◆ **What you should do**
The expected output is every line below, reproduced exactly.

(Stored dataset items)
==================================================

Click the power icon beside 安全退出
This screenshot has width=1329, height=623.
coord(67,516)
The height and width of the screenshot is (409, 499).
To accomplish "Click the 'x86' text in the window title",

==================================================

◆ **Result for this exercise**
Click the power icon beside 安全退出
This screenshot has width=1329, height=623.
coord(67,516)
The height and width of the screenshot is (409, 499).
To accomplish "Click the 'x86' text in the window title",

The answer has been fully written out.